It seems to be so temperamental. Sometimes it takes great shots and then other times, like this afternoon, it does this weird thing which ruins every single shot.

So, the item to be photographed is in focus and I press down on the shutter button. Just before it takes, the entire picture suddenly flips to many shades lighter and you can't see the item or any of its details properly because it's so washed out. I've been trying to photograph some pearl drop earrings for an hour and I just can't stop the camera doing this. I have tried in every light - bright light, extra light, daylight, artificial light, no light. I am taking the shots where I usually do with the usual lighting.

Has anyone experienced this? It's hugely frustrating.
 
I'll take a guess.

Is there something in the pic that's super bright ... like a reflection of a lightbulb or the sun?
Or, is there a large very dark area?

All cameras are dumb.
They pick something, or some area, to focus on and calculate the exposure on.
Often they pick the wrong thing ... wrong in our minds, but they can't read our minds.
They just make decisions the way they are programmed to.
If you get familiar with how your camera "thinks" you can control what it sees so it is not picking the wrong thing to pay attention to.

Just a guess.
Alternatively, your camera may be broken.

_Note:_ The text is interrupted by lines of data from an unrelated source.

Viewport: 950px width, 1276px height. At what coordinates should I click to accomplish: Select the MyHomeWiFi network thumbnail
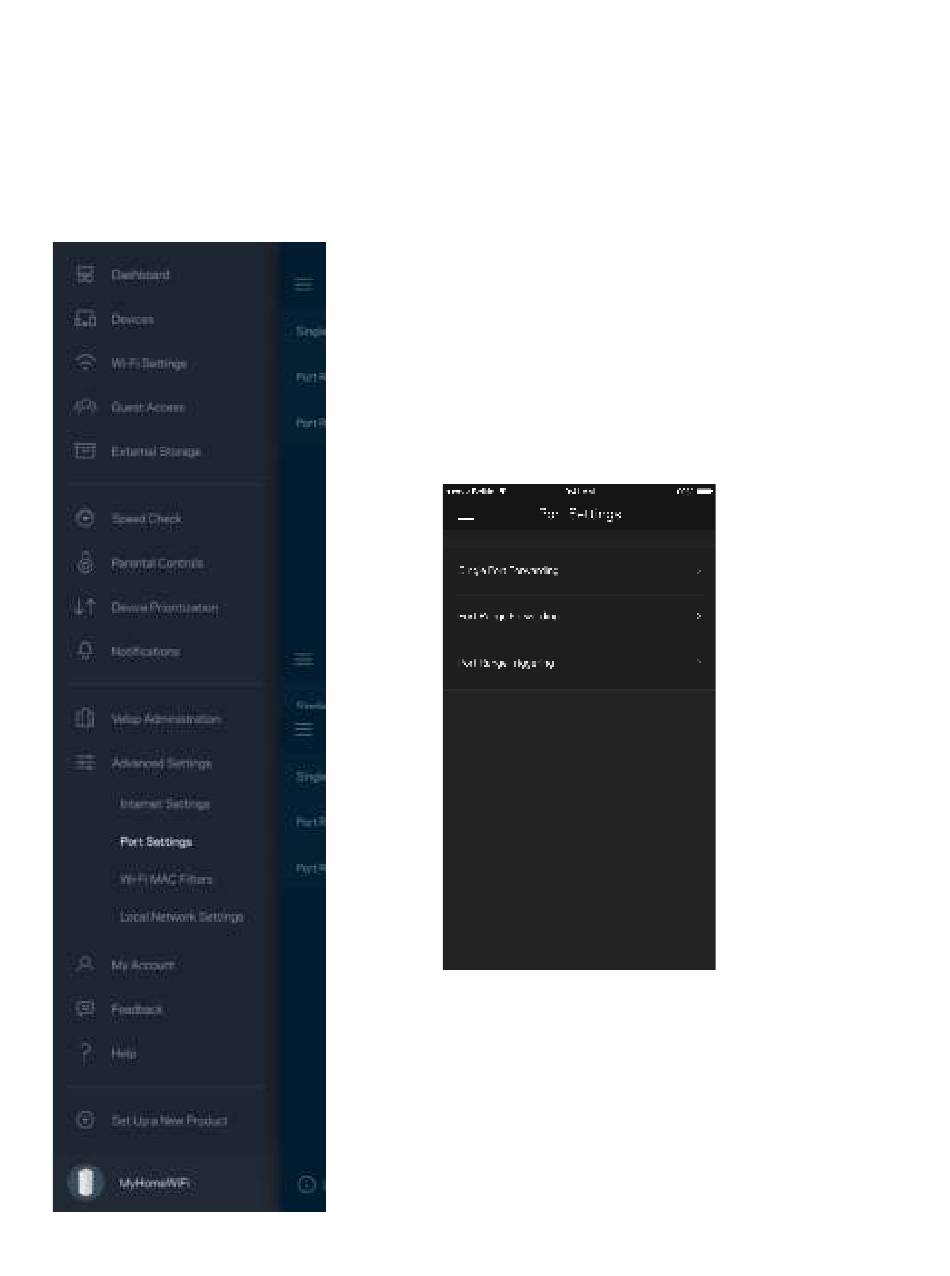click(x=85, y=1183)
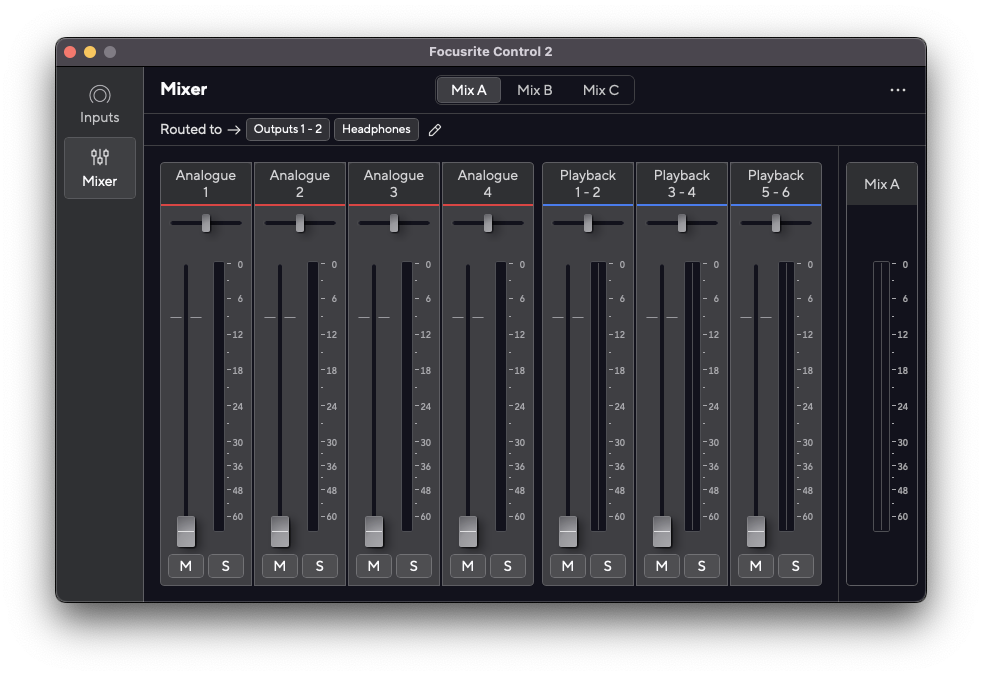
Task: Click the Analogue 2 channel name label
Action: [x=300, y=183]
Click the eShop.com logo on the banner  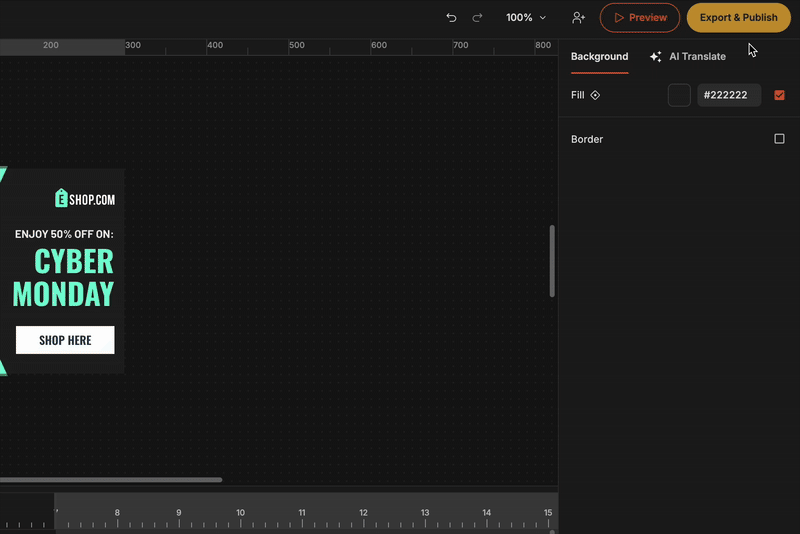[85, 198]
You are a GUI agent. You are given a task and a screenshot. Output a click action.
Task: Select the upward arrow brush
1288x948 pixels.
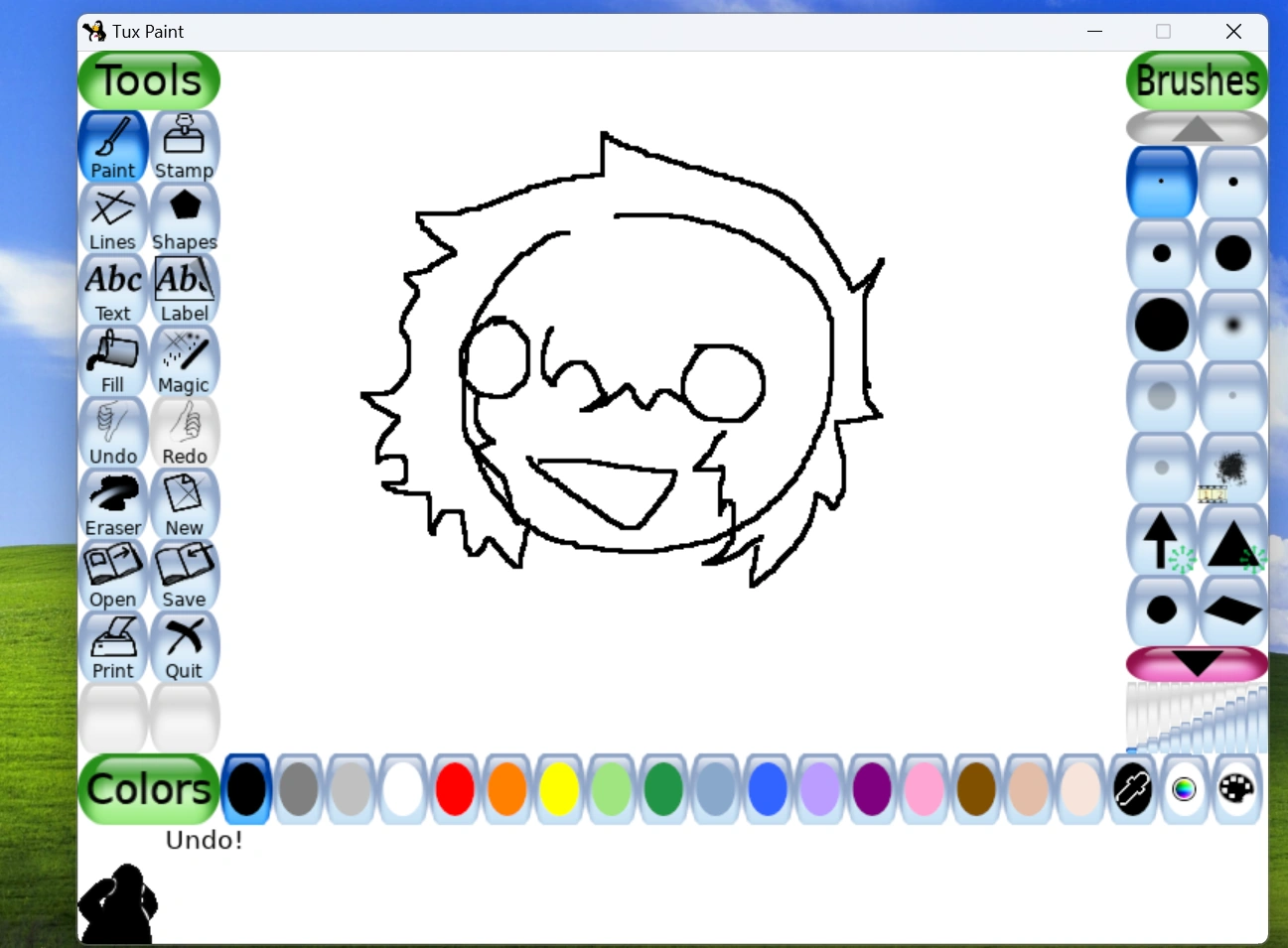pyautogui.click(x=1160, y=538)
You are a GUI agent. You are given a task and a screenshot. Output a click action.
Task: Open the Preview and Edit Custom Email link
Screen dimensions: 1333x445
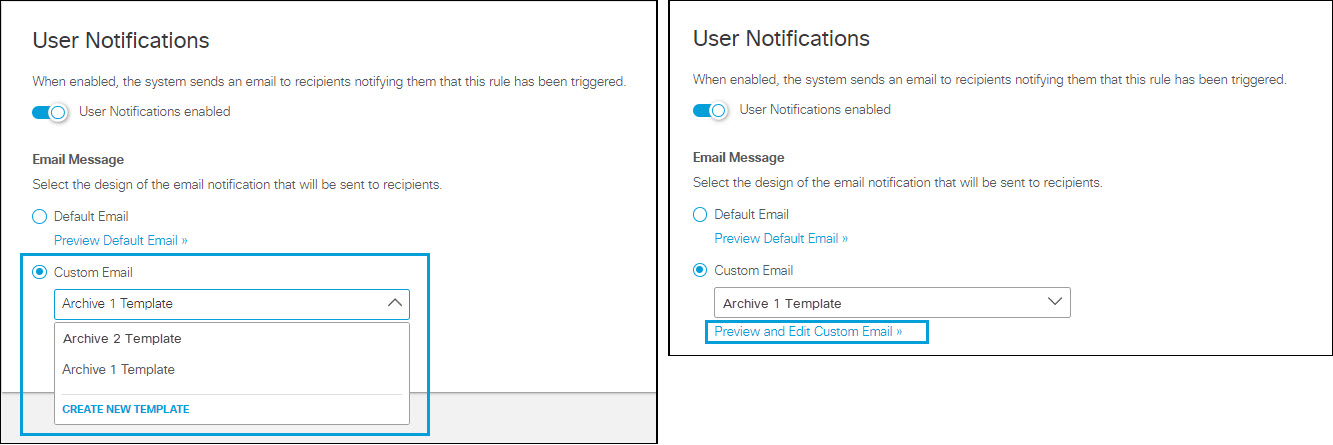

Have you consulted your owner's manuals troubleshooting section?
 
Thanks Kenny! You were totally right - it was the black mat that I had placed the earrings on.

Now I know why my family shot of all my jewels didn't work very well. :roll:
 
Smith1942|1367355419|3437670 said:
Thanks Kenny! You were totally right - it was the black mat that I had placed the earrings on.

Now I know why my family shot of all my jewels didn't work very well. :roll:

Groovy.

Very light or dark backgrounds cause problems for the camera.
The real world varies in brightness more widely than a camera can capture, so the camera has to decide whether to make the dark parts, the light parts or the middle parts look good.
They have no idea you want just the jewel to look correctly exposed.
Actually the camera is doing exactly what it is supposed to do and has no way of knowing the jewel is the important thing.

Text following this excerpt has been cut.